This situation can be challenging for aspiring buyers of small business, both when it comes to negotiating a sale and when it comes to talent management. At companies where the owner and employees are nearing retirement age, business owners may feel a need to sell but have limited redundancy within their employees and limited succession plans. Buyers face the prospect of seeing key employees leave when the owner retires and need to be mindful of managing key employee risk.
The next generation of small business owners
Younger generations, consisting of Millenial and Gen Z entrepreneurs, are driving a parallel trend: the increasing number of search funds designed to acquire and preserve successful companies currently led by baby boomers. The success of this new generation will play a role in the future of the small business economy, increasing liquidity within small business acquisitions through higher transaction volume and bringing additional age, gender, and racial diversity to small businesses nationally. Millennial and Gen Z entrepreneurs bring a unique perspective and set of skills to the table, and their future in small business ownership looks bright.
One of the key areas where Millennial and Gen Z small business owners are likely to make an impact is in the use of technology to enable operations and improve branding, communications, and customer service. These younger entrepreneurs are digital natives, and they are well-equipped to leverage technology in order to streamline processes, improve efficiency, and enhance the customer experience.
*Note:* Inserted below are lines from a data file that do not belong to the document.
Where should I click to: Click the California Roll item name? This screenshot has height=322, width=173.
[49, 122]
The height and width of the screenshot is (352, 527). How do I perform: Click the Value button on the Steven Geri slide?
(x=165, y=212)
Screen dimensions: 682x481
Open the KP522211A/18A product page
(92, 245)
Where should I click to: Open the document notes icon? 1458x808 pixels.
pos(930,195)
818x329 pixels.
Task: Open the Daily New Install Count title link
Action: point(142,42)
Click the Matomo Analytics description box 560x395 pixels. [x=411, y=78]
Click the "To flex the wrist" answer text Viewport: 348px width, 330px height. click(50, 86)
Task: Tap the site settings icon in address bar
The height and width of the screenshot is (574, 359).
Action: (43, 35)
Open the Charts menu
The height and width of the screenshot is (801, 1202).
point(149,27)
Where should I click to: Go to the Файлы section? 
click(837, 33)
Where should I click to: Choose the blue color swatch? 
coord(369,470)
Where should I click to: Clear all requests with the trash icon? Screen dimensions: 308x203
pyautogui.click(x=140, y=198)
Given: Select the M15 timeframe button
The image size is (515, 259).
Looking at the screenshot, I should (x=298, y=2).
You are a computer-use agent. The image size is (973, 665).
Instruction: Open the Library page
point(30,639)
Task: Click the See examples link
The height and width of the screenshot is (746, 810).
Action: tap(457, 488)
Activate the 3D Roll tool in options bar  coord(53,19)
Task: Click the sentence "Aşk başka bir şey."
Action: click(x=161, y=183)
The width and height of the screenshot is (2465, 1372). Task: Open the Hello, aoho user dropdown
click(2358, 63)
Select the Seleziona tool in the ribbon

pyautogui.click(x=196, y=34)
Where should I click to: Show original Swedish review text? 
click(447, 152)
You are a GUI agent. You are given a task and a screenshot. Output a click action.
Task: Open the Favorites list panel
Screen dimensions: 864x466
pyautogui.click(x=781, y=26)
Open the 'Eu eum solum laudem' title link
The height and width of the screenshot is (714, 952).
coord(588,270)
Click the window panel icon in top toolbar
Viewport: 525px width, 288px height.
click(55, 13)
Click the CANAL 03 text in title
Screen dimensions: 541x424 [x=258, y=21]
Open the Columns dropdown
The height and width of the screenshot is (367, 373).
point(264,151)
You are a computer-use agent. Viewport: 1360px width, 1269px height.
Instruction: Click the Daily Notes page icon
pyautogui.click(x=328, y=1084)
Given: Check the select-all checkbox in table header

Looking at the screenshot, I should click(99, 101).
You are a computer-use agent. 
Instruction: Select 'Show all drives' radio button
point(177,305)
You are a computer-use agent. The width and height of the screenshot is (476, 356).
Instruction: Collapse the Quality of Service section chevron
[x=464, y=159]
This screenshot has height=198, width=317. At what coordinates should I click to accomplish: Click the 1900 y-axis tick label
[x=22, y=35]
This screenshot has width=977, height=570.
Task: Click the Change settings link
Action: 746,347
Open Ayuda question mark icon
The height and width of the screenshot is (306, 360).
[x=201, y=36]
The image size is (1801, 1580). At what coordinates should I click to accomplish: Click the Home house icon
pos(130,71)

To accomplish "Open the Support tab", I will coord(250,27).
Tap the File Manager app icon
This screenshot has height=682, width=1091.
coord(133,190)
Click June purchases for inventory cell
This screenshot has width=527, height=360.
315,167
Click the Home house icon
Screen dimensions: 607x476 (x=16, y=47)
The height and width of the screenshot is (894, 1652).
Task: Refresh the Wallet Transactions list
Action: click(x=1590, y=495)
Growing numbers of younger entrepreneurs will change the small business landscape, molding it to their needs and preferences. One potential example of this could lead to increased liquidity in the small business acquisitions marketplace. Unlike baby boomers, who often owned their businesses for decades, the median holding period for a business acquired by a search fund is only 5.7 years (according to the 2022 Stanford Search Fund Study), indicating that the new generation of buyers has a tendency to purchase a company, implement changes, and sell for a return on investment. With businesses changing hands more often, the market could see increased activity and opportunity going forward.
Open call for new buyers
As the demographics of small business ownership shift, it is increasingly important to expand the pool of buyers beyond traditional sources such as Ivy League schools, family offices, and former private equity professionals. The future of small business ownership will be shaped by a new generation of entrepreneurs, including millennials and Gen Z, who bring a fresh perspective and a wide range of skills and experiences to the table. This includes individuals and groups from a variety of backgrounds and industries, including those who may not have previously considered a career in small business ownership. By opening up the market to a new generation of buyers and owners, we can help drive the economy forward and create a bright future for small businesses of all types and sizes.